▶ [TESTO DI PARTENZA]:
● ● ● ●
Alcol e minori: pene più severe anche per i ragazzi

"Oggi nessuno dei ragazzi sa che è passibile di sanzione" spiega il direttore del Dipartimento dipendenze dell'Apss. La Quarta commissione sta esaminando il Ddl di Ploteghere Bottamedi per inasprire le pene

Il consumo di alcol risulta stazionario tra i ragazzi e i giovani, e in calo tra gli adulti, anche se in questo campo il Trentino resta in cima alle classifiche nazionali. Per quanto riguarda i minori a preoccupare è semmai l'aumento di casi di intossicazione, sporadici ma potenzialmente molto pericolosi per la salute dei ragazzi, che fino a circa 18 anni  non hannno ancora sviluppato  l'enzima necessario allo smaltimento dell'alcol.

E' quanto ha riferito il direttore del Dipartimento dipendenze dell'Apss Roberto Pancheri ieri alla Quarta Commissione consiliare che in questi giorni sta esaminando il Ddl delle consigliere Bottamedi e Plotegher per l'inasprimento dele sanzioni in materia di somministrazione di alcol ai minori. "Per dissuadere i minorenni dal bere la chiave è la comunicazione - ha detto Pancheri - una comunicazione che sia alla pari, perchè il bere non si può slegare dalla comunità in cui vivono i ragazzi".
● ● ● ●
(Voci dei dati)
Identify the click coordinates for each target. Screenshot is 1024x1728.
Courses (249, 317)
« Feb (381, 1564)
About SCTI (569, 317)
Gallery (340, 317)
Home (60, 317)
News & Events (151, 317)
● ● ● ●
▶ [COMPITI DA SVOLGERE]:
1) Rispondi a queste domande sull'articolo su alcol e minori:
(a) Com'è l'andamento del consumo di alcol tra gli adulti?
(b) Fino a circa quale età i ragazzi non hanno ancora sviluppato l'enzima necessario allo smaltimento dell'alcol?
(c) Secondo Pancheri, qual è la chiave per dissuadere i minorenni dal bere?
2) Prosegui l'articolo su alcol e minori dal punto in cui si interrompe.

▶ [RISPOSTE ALL'ESERCIZIO]:
1)
(a) È in calo.
(b) Fino a circa 18 anni.
(c) La comunicazione, una comunicazione alla pari.

2)
L'idea è quella di promuovere la formazione dei ragazzi nelle scuole in modo tale che siano essi stessi i primi dissuasori di abuso di alcol nei confronti dei coetanei. "Il ddl dovrebbe quindi distinguere gli interventi da realizzare dalla materna alle medie da quelli adatti ai ragazzi delle superiori" ha detto Pancheri, che ha poi ricordato  come l'Apss abbia programmi specifici contro il consumo di bevande alcoliche fin dalle scuole materne, elementari e medie, dove gli interventi riguardano la formazione degli insegnanti, il personale ausiliario e di cucina.

All'interrogativo posto dal consigliere Detomas sull'efficacia delle sanzioni previste dal ddl, legate ai controlli effettuati dalla polizia locale e dalla polizia amministrativa, Pancheri ha risposto che uno dei motivi per cui oggi in Italia il consumo degli alcolici è calato consiste nella severità delle misure punitive previste per la guida in stato di ebbrezza.

"La letteratura internazionale spiega che per ridurre il consumo di alcolici servono tre condizioni: la buona probabilità di essere controllati, la sicurezza della pena e la severità della pena. Oggi – ha osservato Pancheri – nessuno dei ragazzi sa che sarebbe passibile di multa, per cui è estremamente importante pubblicizzare l'esistenza di questa sanzione".